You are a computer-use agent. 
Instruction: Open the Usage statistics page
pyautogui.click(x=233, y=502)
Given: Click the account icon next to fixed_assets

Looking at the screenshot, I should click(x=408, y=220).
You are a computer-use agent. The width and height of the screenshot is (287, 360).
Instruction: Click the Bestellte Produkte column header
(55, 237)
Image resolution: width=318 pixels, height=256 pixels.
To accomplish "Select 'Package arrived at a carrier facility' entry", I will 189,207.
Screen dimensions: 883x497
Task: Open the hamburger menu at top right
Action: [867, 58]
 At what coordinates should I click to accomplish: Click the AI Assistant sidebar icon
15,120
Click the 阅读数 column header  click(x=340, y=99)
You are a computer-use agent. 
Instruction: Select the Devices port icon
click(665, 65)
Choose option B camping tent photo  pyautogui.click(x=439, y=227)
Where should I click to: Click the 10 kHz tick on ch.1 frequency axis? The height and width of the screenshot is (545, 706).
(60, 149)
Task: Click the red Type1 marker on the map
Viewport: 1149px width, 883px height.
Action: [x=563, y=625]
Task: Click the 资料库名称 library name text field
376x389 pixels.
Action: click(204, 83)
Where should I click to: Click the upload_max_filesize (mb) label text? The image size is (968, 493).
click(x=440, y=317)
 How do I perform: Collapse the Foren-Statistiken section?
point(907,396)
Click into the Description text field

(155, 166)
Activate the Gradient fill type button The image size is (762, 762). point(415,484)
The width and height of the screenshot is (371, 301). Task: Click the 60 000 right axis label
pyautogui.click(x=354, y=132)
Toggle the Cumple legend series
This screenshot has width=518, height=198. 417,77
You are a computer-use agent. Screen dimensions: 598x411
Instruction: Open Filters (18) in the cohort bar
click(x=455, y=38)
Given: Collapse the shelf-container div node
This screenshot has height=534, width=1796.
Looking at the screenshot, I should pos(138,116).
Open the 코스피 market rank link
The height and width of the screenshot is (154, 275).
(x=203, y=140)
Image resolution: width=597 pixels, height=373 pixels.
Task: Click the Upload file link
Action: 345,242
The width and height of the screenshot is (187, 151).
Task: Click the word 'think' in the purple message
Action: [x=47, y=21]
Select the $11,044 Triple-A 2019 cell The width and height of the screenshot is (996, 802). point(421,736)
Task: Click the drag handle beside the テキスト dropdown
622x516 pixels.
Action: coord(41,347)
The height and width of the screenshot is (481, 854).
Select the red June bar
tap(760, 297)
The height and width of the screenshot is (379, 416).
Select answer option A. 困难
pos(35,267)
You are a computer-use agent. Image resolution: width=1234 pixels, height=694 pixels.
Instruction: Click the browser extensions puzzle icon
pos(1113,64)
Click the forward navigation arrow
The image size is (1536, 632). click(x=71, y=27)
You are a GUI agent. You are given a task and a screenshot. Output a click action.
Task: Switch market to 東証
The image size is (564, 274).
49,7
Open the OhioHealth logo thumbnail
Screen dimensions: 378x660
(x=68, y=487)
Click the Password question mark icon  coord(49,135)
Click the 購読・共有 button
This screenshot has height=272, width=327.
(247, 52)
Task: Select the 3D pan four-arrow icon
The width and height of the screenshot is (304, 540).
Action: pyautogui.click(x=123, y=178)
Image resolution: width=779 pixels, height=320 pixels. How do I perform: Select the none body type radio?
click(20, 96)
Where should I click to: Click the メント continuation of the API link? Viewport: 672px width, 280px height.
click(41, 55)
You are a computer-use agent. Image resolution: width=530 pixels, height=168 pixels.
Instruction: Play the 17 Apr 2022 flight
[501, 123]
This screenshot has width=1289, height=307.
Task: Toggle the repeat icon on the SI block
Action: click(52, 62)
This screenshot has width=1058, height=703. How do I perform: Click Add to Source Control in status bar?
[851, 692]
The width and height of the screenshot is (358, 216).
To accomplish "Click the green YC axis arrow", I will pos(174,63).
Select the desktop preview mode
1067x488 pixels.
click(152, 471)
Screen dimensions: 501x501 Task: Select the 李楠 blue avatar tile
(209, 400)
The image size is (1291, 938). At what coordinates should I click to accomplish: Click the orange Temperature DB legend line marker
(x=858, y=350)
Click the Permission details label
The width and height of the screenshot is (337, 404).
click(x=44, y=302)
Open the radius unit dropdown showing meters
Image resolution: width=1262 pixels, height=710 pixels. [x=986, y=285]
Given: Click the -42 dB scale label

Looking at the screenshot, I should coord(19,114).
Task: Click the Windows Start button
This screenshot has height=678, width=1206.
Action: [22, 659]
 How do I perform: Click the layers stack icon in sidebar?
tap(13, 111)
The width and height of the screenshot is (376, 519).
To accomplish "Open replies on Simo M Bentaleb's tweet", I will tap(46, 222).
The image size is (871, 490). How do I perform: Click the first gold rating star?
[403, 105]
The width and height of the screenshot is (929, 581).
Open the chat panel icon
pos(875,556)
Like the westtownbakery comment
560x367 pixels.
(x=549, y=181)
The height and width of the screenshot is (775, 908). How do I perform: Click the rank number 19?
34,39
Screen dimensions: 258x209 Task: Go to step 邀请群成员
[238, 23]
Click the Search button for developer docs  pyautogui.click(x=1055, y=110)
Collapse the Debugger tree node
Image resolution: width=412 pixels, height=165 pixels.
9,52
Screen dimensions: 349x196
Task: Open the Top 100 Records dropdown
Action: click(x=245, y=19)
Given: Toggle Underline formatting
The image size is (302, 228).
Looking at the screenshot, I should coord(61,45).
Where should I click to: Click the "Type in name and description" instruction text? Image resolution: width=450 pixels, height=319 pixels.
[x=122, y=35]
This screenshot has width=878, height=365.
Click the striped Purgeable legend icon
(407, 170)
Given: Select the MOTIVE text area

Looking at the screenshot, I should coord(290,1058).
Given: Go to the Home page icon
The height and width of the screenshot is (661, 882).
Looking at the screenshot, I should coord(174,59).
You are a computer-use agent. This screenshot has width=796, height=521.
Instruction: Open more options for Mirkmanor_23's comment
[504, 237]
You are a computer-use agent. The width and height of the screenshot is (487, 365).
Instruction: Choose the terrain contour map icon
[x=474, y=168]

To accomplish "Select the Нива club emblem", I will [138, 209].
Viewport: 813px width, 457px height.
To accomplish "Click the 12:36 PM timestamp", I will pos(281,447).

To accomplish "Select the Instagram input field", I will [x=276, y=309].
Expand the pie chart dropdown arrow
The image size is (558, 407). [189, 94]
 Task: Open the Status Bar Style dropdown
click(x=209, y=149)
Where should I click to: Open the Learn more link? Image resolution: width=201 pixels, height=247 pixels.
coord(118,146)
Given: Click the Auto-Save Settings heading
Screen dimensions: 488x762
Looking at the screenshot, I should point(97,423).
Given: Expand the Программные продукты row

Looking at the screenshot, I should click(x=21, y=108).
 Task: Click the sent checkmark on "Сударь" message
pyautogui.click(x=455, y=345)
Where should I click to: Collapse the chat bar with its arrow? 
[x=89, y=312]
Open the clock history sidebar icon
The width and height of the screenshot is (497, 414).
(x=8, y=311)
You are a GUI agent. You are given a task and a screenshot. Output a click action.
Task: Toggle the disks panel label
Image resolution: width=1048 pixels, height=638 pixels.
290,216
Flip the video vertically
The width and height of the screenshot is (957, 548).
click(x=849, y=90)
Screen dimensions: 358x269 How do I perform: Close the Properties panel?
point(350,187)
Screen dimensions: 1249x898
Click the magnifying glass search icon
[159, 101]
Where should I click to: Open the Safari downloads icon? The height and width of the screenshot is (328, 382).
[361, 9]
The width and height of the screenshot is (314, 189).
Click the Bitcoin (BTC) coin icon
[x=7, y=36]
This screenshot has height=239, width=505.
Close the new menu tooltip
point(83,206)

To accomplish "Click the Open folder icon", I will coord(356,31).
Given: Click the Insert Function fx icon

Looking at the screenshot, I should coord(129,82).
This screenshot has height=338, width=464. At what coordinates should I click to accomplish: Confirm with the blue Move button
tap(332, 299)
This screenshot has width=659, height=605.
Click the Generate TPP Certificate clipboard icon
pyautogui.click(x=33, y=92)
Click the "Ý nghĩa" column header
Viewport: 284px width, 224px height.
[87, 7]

+++++

TASK STATEMENT
Please reproduce exactly the lines from the first one of the records above through the line containing "Choose option B", both included, and nothing else.

WORKED SOLUTION
You are a computer-use agent. 
Instruction: Open the Usage statistics page
pyautogui.click(x=233, y=502)
Given: Click the account icon next to fixed_assets

Looking at the screenshot, I should click(x=408, y=220).
You are a computer-use agent. The width and height of the screenshot is (287, 360).
Instruction: Click the Bestellte Produkte column header
(55, 237)
Image resolution: width=318 pixels, height=256 pixels.
To accomplish "Select 'Package arrived at a carrier facility' entry", I will 189,207.
Screen dimensions: 883x497
Task: Open the hamburger menu at top right
Action: [867, 58]
 At what coordinates should I click to accomplish: Click the AI Assistant sidebar icon
15,120
Click the 阅读数 column header  click(x=340, y=99)
You are a computer-use agent. 
Instruction: Select the Devices port icon
click(665, 65)
Choose option B camping tent photo  pyautogui.click(x=439, y=227)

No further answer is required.